**Tarea a realizar**
Reproduce todo lo que va desde "La literatura, sin" hasta "la las heridas." en la entrevista, pero cambia "fragilidad" por "vulnerabilidad".

**Fragmento de origen**
"""

Alberto Barrera Tyszka (Caracas, 1960). Fotografía de Cristina Marcano.

Decía Truman Capote: “El estilo es el espejo de la sensibilidad de un artista, más que el contenido de su obra”. ¿Es posible “aprender” un estilo?

No sé si se pueda aprender un estilo, pero -en la escritura y en muchas otras cosas de la vida- la imitación es importante, es parte de un método. Cuando comenzamos a escribir, o a intentar escribir, tratamos de imitar aquello que nos gusta, que admiramos. Es inevitable. Y ese ejercicio es parte del proceso. La imitación puede ser una herramienta en la búsqueda de una voz propia.

¿La tristeza de sus historias confirma que la creatividad literaria se nutre de los quebrantos del alma y de personajes que viven al límite?

La literatura, sin duda, se alimenta de la fragilidad. Escribimos sobre lo que nos duele, sobre lo que nos molesta o nos indigna, sobre lo que no entendemos. Escribir es una forma de ordenar la las heridas.

Sus historias están radiografiando al ser venezolano de hoy. ¿A un novelista le urge entender el alma humana?

Fíjate que yo no me planeo esas cosas. Es decir, a la hora de escribir, y creo que, a ninguna hora, no tengo esas preguntas sobre la mesa. No me urge entender el alma humana ni radiografiar al venezolano de hoy. Yo sólo estoy pendiente de uno o varios personajes; de la historia que viven, de lo que les sucede, de lo que sienten. El poder del relato es más fuerte que cualquier otra premisa.

¿Puede evocar los tiempos en que se sentaba a escribir poesía?

"""

**Material proporcionado**
"""

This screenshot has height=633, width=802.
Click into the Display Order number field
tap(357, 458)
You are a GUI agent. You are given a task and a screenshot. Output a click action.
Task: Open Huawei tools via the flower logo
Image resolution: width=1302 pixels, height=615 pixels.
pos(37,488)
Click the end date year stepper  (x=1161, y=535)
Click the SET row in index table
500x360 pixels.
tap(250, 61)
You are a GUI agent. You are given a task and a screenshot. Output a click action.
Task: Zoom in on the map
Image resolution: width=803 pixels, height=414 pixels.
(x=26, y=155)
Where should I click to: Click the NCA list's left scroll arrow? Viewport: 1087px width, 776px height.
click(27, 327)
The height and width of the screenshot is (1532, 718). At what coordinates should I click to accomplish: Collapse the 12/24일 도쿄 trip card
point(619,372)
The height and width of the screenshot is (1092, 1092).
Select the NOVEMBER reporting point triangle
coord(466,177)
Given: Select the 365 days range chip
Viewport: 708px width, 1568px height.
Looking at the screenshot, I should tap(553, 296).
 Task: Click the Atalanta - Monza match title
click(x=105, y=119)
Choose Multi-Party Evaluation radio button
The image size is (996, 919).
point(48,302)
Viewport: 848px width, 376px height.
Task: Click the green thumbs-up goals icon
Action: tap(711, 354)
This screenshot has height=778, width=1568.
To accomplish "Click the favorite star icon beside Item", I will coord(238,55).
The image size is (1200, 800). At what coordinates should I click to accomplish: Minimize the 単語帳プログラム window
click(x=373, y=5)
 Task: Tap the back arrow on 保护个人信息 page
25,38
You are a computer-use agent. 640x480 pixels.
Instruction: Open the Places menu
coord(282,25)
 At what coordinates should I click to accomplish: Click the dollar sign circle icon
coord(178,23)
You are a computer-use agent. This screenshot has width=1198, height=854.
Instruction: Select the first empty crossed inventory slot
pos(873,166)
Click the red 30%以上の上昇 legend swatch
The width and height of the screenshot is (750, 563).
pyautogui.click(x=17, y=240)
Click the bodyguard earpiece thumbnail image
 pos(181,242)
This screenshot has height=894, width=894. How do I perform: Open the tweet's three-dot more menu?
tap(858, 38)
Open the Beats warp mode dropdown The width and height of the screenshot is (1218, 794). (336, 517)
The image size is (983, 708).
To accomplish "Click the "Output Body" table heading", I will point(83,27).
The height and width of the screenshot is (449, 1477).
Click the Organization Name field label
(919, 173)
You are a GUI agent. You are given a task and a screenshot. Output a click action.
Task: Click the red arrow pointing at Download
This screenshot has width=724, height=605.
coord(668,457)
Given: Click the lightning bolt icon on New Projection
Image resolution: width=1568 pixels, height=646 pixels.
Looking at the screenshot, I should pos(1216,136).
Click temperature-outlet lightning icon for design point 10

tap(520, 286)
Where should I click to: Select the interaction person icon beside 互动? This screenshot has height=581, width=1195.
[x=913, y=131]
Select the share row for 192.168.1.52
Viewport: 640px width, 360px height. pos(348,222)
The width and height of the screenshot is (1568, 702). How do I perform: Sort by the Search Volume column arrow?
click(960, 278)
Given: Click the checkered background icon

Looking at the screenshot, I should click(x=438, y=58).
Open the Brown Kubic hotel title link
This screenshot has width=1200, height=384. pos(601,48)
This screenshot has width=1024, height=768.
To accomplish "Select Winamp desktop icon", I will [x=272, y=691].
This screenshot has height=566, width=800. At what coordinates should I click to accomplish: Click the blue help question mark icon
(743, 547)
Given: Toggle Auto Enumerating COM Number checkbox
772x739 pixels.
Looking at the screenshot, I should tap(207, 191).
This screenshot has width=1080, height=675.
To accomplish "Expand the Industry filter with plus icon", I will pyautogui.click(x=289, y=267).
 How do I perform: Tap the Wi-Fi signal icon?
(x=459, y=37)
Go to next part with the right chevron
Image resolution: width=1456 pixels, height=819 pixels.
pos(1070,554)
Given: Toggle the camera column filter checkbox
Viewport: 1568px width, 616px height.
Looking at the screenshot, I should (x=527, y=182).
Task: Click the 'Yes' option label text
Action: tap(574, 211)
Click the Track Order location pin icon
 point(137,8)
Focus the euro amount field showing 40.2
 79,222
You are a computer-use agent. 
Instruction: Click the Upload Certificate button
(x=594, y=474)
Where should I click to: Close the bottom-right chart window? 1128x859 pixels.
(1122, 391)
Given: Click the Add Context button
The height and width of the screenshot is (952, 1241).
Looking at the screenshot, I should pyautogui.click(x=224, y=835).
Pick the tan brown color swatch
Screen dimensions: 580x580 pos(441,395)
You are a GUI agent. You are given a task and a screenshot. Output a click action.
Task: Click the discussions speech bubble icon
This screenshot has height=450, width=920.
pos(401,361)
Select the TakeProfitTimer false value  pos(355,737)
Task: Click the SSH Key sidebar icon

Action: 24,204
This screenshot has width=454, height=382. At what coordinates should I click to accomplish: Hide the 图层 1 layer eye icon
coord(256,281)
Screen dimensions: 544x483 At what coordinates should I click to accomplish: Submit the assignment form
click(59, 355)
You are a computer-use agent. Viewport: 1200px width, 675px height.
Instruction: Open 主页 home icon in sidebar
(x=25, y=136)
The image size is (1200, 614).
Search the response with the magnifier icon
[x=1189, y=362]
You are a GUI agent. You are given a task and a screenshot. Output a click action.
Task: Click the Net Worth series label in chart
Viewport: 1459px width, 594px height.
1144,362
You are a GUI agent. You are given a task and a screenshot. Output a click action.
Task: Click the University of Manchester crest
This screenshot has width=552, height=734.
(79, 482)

"""

**Resultado de la tarea**
La literatura, sin duda, se alimenta de la vulnerabilidad. Escribimos sobre lo que nos duele, sobre lo que nos molesta o nos indigna, sobre lo que no entendemos. Escribir es una forma de ordenar la las heridas.